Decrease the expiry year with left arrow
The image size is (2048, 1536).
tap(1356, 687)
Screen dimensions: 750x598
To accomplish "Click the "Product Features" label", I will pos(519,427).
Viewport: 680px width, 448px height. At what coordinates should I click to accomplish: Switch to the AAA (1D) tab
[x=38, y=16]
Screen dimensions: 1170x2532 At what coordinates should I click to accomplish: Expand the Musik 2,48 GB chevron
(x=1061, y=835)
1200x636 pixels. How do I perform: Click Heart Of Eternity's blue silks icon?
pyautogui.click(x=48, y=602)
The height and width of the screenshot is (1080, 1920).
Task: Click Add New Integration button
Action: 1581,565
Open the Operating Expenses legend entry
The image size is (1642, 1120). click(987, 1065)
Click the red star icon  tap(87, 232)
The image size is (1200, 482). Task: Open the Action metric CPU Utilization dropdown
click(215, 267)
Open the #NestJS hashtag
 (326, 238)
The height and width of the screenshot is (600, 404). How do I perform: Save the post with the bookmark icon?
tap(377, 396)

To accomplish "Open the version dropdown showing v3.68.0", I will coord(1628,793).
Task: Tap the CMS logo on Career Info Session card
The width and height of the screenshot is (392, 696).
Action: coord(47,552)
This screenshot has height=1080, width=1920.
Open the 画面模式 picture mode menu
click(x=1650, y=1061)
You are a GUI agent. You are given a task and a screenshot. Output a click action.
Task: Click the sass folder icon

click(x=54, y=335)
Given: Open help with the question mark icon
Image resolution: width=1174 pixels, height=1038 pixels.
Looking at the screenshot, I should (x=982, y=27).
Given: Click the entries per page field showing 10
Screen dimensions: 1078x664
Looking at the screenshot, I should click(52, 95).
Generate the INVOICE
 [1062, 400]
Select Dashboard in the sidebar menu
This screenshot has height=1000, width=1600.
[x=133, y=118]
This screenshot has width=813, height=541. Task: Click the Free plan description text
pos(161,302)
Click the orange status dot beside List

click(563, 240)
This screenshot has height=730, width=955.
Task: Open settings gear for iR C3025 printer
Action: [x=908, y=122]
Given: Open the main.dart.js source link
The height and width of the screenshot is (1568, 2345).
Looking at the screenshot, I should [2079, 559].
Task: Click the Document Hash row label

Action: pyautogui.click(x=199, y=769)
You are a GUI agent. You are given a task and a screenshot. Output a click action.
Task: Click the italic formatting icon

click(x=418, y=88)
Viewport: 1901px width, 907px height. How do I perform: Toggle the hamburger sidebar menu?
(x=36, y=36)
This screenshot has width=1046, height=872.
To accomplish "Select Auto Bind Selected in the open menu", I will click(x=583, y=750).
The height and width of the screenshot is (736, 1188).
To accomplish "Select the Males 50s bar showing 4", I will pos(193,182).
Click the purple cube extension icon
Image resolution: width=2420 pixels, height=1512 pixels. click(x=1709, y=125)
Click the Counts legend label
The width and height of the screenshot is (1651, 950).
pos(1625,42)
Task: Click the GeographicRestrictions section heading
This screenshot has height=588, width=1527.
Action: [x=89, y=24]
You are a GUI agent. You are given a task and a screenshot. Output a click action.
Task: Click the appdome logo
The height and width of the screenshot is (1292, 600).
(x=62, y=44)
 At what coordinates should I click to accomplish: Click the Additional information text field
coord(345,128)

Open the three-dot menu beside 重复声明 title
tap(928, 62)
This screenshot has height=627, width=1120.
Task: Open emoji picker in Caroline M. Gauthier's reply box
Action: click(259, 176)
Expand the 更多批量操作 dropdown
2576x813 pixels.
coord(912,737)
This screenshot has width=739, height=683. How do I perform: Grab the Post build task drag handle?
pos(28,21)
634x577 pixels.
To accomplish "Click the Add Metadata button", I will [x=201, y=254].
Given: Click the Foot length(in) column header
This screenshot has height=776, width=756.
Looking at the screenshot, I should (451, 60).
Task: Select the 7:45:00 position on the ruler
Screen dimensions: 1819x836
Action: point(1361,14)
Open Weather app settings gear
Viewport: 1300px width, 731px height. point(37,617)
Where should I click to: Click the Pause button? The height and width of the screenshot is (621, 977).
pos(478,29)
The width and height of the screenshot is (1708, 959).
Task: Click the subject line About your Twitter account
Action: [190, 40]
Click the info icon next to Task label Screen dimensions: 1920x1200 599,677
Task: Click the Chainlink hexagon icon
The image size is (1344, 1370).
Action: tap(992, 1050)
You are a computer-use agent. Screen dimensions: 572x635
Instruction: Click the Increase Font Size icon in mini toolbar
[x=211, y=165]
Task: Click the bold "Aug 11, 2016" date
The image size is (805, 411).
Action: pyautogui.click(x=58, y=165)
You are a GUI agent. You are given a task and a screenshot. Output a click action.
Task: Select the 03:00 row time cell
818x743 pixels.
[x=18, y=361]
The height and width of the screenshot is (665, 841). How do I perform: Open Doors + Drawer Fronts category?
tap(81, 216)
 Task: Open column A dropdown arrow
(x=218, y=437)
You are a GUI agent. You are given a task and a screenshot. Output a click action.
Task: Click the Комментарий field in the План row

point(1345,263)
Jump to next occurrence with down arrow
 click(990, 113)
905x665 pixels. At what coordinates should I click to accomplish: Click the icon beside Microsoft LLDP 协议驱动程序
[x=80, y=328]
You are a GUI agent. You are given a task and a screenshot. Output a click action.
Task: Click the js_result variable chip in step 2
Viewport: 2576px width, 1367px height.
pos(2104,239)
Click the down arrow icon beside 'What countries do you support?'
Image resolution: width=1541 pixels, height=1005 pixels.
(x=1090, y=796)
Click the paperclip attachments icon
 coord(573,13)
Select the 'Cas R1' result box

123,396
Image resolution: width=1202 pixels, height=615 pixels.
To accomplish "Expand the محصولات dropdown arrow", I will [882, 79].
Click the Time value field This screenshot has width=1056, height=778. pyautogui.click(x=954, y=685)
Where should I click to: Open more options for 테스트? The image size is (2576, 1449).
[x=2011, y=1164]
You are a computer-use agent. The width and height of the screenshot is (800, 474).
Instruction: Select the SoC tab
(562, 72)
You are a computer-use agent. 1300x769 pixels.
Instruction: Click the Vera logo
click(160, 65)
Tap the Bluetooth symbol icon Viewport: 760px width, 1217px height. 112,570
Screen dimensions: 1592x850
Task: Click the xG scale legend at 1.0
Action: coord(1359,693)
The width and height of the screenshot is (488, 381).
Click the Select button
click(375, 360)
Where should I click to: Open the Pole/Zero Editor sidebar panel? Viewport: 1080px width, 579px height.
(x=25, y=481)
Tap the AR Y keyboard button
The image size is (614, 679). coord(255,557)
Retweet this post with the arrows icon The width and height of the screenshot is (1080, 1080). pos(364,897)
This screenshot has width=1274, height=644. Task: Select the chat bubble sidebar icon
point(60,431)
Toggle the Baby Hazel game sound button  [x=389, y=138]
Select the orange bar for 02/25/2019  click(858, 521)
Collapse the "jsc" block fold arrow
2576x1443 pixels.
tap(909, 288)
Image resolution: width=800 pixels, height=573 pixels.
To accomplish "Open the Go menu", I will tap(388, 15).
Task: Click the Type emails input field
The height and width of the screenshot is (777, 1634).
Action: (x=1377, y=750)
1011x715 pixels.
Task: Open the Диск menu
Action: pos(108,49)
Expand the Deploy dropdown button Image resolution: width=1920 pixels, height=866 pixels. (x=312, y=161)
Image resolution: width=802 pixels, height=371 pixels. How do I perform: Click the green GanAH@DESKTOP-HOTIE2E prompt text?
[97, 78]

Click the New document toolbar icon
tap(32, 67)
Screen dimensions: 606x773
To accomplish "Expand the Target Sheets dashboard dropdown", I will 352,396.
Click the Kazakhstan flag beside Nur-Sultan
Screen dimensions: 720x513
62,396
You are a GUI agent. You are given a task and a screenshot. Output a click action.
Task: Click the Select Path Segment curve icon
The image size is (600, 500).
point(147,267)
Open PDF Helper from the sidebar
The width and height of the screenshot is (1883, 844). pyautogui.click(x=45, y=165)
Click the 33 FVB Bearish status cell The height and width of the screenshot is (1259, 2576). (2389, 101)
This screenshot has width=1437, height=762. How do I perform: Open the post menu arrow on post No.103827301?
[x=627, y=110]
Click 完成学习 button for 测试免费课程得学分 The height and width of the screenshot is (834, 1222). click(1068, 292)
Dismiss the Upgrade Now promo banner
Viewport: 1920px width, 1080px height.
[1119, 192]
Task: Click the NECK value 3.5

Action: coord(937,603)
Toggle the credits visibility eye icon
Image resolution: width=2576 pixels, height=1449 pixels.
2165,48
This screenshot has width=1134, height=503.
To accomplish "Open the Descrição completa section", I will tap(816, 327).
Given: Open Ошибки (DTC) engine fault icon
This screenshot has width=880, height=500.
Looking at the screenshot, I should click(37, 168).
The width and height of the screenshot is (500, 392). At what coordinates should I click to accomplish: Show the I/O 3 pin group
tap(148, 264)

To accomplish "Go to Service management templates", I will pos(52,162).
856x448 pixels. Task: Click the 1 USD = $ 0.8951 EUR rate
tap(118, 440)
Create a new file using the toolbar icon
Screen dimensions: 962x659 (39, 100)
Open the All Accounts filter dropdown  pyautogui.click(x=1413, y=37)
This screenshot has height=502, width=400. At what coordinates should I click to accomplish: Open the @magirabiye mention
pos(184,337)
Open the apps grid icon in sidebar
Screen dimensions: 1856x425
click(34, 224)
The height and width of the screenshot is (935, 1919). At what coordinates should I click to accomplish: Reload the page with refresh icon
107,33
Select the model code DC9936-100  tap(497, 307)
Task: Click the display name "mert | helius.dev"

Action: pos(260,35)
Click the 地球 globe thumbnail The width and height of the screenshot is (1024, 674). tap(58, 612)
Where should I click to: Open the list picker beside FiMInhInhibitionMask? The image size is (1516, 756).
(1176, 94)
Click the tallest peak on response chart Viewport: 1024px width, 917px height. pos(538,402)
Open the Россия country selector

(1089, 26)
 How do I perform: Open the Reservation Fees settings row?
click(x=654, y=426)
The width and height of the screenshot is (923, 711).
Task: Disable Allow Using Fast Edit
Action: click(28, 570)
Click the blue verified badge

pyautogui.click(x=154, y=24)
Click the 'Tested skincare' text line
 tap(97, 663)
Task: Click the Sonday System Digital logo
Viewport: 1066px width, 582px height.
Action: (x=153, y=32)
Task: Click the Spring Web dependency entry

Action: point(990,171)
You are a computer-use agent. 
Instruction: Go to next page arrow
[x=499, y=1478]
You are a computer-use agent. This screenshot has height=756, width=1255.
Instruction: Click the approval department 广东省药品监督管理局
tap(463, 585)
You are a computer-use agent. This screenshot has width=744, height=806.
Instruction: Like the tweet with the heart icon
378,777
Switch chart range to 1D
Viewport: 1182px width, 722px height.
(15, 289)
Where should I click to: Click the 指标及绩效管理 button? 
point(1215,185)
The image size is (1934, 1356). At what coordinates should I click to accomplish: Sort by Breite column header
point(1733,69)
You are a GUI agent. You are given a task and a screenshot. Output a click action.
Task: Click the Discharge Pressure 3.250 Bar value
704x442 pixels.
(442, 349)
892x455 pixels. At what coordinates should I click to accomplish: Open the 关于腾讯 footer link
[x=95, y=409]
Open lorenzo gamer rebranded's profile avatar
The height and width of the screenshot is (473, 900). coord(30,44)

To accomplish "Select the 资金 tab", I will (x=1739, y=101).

--------------------

**TO BE DONE:**
Edit the lines starting at the one that contains "Click the paperclip attachments icon" and ending at the one that contains "Expand the Deploy", changing "Image resolution" to "Screenshot resolution" and leaving everything else as it is. Give only those lines.

**OUTPUT:**
Click the paperclip attachments icon
 coord(573,13)
Select the 'Cas R1' result box

123,396
Screenshot resolution: width=1202 pixels, height=615 pixels.
To accomplish "Expand the محصولات dropdown arrow", I will [882, 79].
Click the Time value field This screenshot has width=1056, height=778. pyautogui.click(x=954, y=685)
Where should I click to: Open more options for 테스트? The image size is (2576, 1449).
[x=2011, y=1164]
You are a computer-use agent. The width and height of the screenshot is (800, 474).
Instruction: Select the SoC tab
(562, 72)
You are a computer-use agent. 1300x769 pixels.
Instruction: Click the Vera logo
click(160, 65)
Tap the Bluetooth symbol icon Viewport: 760px width, 1217px height. 112,570
Screen dimensions: 1592x850
Task: Click the xG scale legend at 1.0
Action: coord(1359,693)
The width and height of the screenshot is (488, 381).
Click the Select button
click(375, 360)
Where should I click to: Open the Pole/Zero Editor sidebar panel? Viewport: 1080px width, 579px height.
(x=25, y=481)
Tap the AR Y keyboard button
The image size is (614, 679). coord(255,557)
Retweet this post with the arrows icon The width and height of the screenshot is (1080, 1080). pos(364,897)
This screenshot has width=1274, height=644. Task: Select the chat bubble sidebar icon
point(60,431)
Toggle the Baby Hazel game sound button  [x=389, y=138]
Select the orange bar for 02/25/2019  click(858, 521)
Collapse the "jsc" block fold arrow
2576x1443 pixels.
tap(909, 288)
Screenshot resolution: width=800 pixels, height=573 pixels.
To accomplish "Open the Go menu", I will tap(388, 15).
Task: Click the Type emails input field
The height and width of the screenshot is (777, 1634).
Action: (x=1377, y=750)
1011x715 pixels.
Task: Open the Диск menu
Action: pos(108,49)
Expand the Deploy dropdown button Screenshot resolution: width=1920 pixels, height=866 pixels. (x=312, y=161)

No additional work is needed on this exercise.